## LISTED RECORDS
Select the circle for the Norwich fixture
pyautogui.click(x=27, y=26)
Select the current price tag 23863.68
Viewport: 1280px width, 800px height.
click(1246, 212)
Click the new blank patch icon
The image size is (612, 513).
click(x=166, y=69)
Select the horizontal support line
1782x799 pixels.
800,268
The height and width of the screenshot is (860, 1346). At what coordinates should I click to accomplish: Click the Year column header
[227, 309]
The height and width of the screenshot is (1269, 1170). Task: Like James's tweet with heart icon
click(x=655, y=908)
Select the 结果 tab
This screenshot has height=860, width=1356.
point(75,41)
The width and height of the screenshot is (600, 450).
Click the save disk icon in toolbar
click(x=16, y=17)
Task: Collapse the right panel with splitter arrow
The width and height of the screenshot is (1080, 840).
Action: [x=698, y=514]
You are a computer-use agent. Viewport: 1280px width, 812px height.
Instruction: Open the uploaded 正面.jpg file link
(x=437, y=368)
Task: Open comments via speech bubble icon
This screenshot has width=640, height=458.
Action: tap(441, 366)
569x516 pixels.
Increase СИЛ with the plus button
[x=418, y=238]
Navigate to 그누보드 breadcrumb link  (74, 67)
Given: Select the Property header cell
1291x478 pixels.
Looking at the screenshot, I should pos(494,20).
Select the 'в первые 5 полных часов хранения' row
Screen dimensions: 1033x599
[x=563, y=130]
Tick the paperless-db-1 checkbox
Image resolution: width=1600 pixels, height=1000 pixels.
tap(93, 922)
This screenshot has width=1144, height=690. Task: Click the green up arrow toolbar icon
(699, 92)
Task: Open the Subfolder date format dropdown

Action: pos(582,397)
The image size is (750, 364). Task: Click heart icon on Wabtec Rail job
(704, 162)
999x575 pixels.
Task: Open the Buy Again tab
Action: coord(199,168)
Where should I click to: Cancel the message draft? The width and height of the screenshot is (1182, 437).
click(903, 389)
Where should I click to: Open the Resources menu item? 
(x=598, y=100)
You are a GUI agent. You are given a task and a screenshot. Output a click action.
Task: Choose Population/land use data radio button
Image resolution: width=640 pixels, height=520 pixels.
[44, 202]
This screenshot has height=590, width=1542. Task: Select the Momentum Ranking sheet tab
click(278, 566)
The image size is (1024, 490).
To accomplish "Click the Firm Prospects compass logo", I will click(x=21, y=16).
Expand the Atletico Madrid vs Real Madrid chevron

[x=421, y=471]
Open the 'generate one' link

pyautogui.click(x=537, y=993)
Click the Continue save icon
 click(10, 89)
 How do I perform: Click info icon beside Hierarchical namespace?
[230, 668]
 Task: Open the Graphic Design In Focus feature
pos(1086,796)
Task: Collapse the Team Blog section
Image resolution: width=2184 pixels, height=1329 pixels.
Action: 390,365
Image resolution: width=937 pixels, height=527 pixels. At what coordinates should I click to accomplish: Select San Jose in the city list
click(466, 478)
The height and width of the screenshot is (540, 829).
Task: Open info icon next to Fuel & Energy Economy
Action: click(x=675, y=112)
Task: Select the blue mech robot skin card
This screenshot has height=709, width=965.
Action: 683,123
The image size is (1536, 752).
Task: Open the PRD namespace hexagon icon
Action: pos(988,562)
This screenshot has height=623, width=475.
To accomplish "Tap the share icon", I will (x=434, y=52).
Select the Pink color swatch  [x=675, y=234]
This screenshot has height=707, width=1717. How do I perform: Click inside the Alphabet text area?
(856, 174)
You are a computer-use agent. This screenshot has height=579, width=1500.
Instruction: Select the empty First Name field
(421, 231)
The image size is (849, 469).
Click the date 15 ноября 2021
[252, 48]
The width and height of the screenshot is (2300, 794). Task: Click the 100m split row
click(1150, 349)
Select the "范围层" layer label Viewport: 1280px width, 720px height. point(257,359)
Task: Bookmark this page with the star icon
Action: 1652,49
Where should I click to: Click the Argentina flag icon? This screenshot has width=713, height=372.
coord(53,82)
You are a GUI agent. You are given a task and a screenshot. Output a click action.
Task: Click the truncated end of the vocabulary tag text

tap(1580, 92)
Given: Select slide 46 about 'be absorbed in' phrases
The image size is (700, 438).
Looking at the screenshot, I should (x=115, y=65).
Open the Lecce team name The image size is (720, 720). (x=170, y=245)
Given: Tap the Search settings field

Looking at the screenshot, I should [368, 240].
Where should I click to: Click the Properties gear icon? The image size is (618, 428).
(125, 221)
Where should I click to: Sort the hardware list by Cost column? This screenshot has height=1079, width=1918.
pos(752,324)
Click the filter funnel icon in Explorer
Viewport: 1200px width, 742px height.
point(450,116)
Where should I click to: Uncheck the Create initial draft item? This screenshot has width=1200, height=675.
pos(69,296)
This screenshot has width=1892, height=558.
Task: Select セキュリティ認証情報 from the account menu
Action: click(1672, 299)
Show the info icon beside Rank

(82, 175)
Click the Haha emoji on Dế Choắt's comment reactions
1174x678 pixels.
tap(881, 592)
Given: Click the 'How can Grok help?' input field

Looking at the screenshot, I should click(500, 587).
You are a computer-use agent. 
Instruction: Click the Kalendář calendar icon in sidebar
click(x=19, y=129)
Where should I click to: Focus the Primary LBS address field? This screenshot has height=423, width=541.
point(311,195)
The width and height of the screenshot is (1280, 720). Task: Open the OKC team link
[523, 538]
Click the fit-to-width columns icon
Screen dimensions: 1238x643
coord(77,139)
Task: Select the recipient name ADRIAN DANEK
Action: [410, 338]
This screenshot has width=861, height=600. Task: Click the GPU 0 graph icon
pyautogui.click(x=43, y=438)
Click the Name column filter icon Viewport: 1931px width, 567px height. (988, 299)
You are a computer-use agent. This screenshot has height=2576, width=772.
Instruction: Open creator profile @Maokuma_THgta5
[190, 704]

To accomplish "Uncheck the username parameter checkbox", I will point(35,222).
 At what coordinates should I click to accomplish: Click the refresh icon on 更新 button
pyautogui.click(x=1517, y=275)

## ACTION ITEM
In the entries above, identify each line that includes the string "agent", then copy it.

## ANSWER TO THE EXERCISE
You are a computer-use agent. Viewport: 1280px width, 812px height.
You are a GUI agent. You are given a task and a screenshot. Output a click action.
You are a computer-use agent. This screenshot has height=579, width=1500.
You are a GUI agent. You are given a task and a screenshot. Output a click action.
You are a computer-use agent. 
You are a computer-use agent. This screenshot has height=2576, width=772.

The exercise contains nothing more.